Saved entries:
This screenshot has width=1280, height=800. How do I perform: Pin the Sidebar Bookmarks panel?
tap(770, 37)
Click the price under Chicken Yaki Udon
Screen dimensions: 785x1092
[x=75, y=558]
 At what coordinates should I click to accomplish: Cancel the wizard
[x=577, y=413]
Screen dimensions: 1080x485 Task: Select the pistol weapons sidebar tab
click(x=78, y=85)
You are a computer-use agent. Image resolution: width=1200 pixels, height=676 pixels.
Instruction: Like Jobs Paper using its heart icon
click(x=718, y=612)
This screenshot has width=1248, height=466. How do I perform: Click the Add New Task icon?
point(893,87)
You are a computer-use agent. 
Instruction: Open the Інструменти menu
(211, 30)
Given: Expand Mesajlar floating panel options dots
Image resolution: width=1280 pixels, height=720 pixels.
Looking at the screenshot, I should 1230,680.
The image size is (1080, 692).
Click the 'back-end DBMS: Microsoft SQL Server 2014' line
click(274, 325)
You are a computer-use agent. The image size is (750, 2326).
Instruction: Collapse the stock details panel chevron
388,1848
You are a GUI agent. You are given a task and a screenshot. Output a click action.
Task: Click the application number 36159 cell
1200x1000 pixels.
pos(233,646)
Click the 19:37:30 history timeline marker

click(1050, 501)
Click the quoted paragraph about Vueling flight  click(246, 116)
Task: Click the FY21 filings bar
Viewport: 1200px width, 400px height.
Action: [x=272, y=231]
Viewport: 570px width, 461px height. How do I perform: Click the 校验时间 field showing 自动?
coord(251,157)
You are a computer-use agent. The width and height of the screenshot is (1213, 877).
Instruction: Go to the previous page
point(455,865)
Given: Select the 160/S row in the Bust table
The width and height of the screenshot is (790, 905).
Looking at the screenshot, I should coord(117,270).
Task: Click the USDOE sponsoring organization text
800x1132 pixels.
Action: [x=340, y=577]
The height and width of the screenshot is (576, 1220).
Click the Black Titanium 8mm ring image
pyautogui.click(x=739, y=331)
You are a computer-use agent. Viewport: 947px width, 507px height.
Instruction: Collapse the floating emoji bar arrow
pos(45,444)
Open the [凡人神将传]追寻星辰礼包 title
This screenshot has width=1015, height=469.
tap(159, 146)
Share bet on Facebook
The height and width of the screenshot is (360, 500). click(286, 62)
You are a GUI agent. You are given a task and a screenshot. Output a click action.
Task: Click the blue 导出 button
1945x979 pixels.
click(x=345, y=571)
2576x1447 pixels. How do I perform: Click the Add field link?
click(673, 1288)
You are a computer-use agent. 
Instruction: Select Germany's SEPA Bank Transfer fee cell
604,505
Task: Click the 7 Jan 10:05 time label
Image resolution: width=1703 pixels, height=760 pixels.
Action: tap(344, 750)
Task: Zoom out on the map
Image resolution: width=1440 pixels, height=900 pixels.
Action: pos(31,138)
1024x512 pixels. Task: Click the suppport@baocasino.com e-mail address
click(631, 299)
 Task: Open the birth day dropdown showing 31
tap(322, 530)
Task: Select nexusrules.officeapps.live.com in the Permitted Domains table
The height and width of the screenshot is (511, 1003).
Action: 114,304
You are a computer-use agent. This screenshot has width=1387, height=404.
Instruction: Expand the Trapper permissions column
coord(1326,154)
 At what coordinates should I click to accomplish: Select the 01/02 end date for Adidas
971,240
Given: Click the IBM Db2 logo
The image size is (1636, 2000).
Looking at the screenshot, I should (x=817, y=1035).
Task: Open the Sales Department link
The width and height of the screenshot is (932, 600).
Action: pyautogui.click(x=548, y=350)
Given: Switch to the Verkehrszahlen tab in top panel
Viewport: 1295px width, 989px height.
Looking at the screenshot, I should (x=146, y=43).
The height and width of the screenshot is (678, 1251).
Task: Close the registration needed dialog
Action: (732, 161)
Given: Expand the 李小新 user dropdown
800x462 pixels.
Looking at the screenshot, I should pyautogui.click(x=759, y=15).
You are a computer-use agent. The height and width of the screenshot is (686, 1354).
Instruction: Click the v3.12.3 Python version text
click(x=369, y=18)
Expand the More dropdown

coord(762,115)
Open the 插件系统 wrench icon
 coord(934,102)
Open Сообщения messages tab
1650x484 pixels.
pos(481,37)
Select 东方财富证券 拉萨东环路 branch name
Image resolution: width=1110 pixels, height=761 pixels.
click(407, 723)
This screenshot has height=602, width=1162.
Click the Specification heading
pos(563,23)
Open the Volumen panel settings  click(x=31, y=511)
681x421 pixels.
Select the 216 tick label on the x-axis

> What is expected
Gather each line in the entries above where the string "label" is found.

> Your solution
Task: Click the 7 Jan 10:05 time label
Select the 216 tick label on the x-axis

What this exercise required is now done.